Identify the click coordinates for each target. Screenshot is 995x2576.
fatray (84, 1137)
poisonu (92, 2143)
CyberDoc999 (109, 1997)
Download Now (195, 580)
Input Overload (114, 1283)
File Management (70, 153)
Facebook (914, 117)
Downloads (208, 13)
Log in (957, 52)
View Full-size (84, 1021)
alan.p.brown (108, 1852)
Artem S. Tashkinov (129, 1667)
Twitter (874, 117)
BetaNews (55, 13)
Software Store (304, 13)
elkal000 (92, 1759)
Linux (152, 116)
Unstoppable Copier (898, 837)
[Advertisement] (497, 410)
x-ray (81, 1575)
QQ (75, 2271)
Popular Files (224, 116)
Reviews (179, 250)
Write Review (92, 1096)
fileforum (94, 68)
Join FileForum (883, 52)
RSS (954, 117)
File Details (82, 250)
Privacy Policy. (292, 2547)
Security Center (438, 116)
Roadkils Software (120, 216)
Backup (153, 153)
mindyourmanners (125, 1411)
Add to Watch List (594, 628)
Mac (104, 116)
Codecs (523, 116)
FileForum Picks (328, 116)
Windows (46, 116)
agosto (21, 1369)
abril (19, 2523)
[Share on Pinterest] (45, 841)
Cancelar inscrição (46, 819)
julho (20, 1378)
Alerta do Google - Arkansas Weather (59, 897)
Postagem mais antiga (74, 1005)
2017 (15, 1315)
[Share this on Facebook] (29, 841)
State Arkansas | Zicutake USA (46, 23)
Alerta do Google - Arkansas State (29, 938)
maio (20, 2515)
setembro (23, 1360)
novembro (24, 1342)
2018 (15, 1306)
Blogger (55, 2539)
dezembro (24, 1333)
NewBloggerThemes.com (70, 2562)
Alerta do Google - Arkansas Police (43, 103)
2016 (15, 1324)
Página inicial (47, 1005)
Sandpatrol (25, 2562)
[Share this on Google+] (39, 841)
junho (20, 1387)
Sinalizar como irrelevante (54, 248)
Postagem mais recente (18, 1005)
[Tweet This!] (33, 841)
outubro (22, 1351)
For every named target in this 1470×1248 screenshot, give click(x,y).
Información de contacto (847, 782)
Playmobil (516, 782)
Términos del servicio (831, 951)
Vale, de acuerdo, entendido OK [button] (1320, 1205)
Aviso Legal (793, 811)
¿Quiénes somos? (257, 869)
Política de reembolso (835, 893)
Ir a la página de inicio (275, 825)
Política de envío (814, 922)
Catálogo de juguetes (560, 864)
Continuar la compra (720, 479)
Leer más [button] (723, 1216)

++++++++++++++++++++

WHAT THE TASK REQUIRES: Write out exactly, please, the lines beginning at the start of the material and ending with the line that holds "Security Center (438, 116)", both included.

REPLY:
Identify the click coordinates for each target. Screenshot is 995x2576.
fatray (84, 1137)
poisonu (92, 2143)
CyberDoc999 (109, 1997)
Download Now (195, 580)
Input Overload (114, 1283)
File Management (70, 153)
Facebook (914, 117)
Downloads (208, 13)
Log in (957, 52)
View Full-size (84, 1021)
alan.p.brown (108, 1852)
Artem S. Tashkinov (129, 1667)
Twitter (874, 117)
BetaNews (55, 13)
Software Store (304, 13)
elkal000 (92, 1759)
Linux (152, 116)
Unstoppable Copier (898, 837)
[Advertisement] (497, 410)
x-ray (81, 1575)
QQ (75, 2271)
Popular Files (224, 116)
Reviews (179, 250)
Write Review (92, 1096)
fileforum (94, 68)
Join FileForum (883, 52)
RSS (954, 117)
File Details (82, 250)
Privacy Policy. (292, 2547)
Security Center (438, 116)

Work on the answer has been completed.